Below are entries; copy exactly, and only, the lines from the one containing "Task: Open events.js:132 from the stack trace" through their final line, leaving out pictures.

══ Task inputs

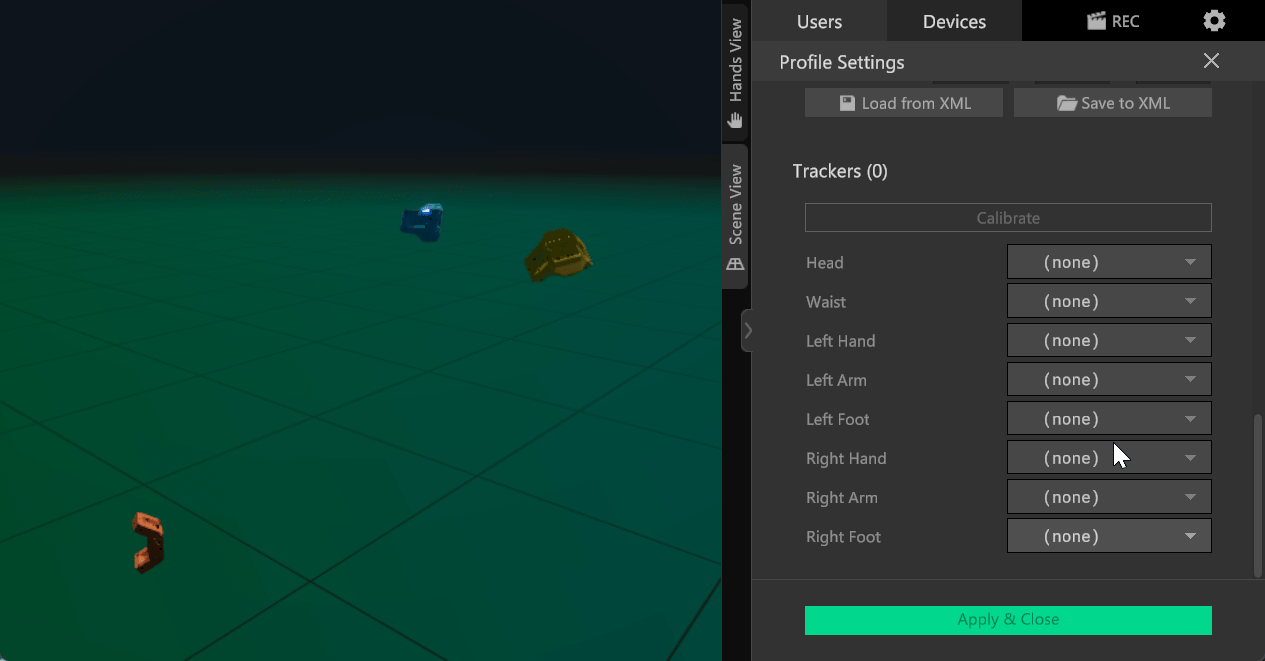
Task: Select the blue tracker object in scene
Action: pyautogui.click(x=422, y=222)
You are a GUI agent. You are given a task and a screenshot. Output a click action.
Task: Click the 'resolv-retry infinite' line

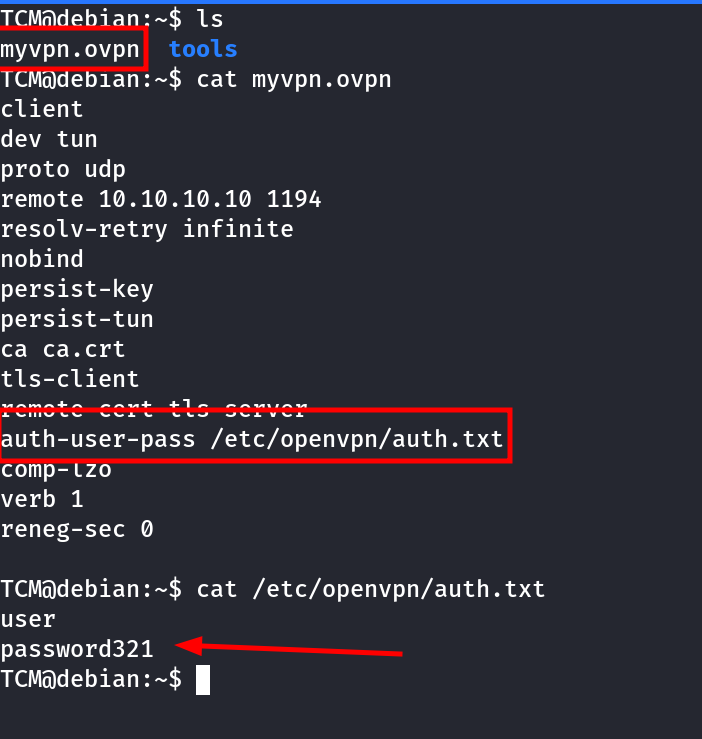(x=147, y=229)
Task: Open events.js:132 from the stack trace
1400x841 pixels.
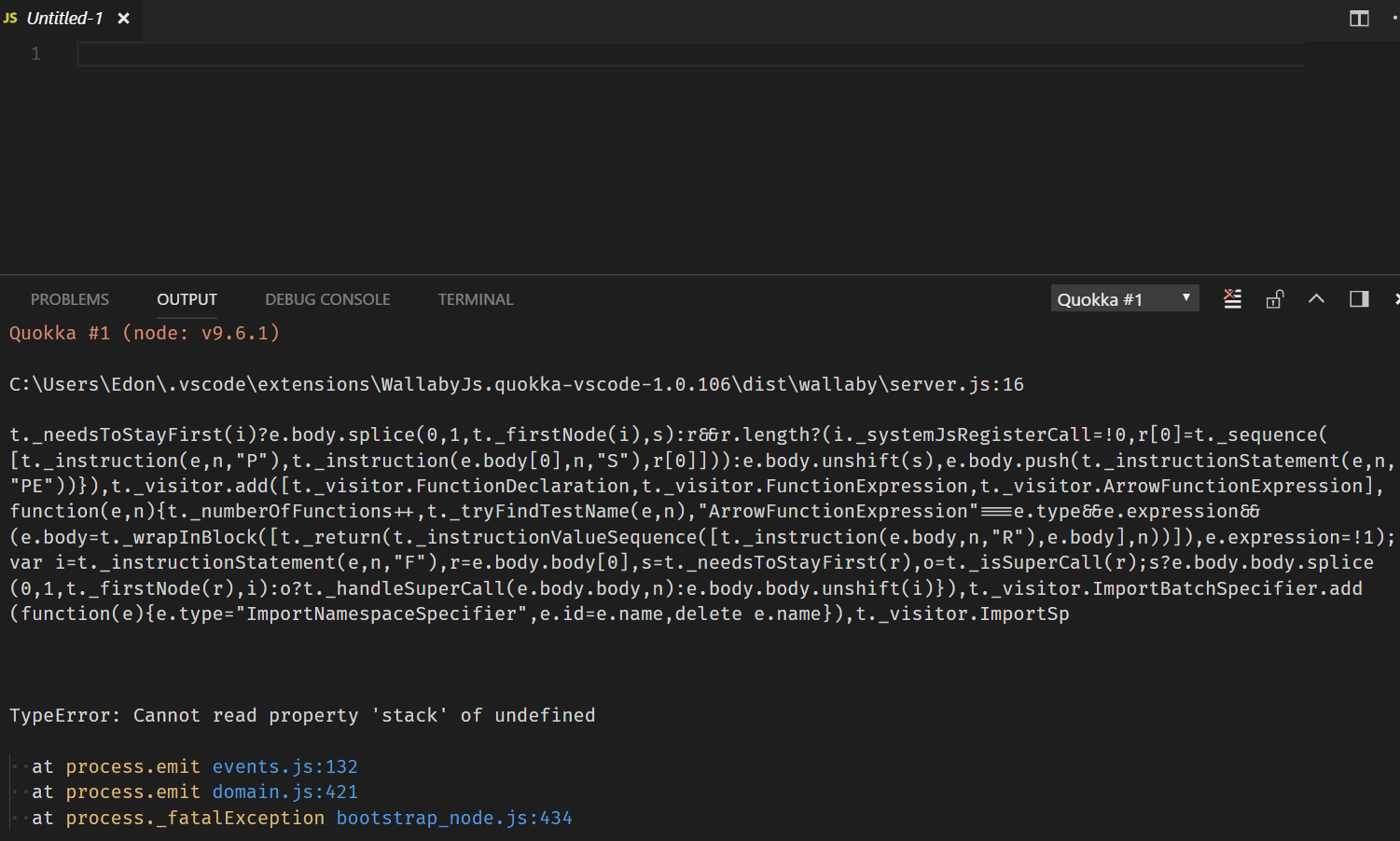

════

Answer to this problem:
Task: Open events.js:132 from the stack trace
1400x841 pixels.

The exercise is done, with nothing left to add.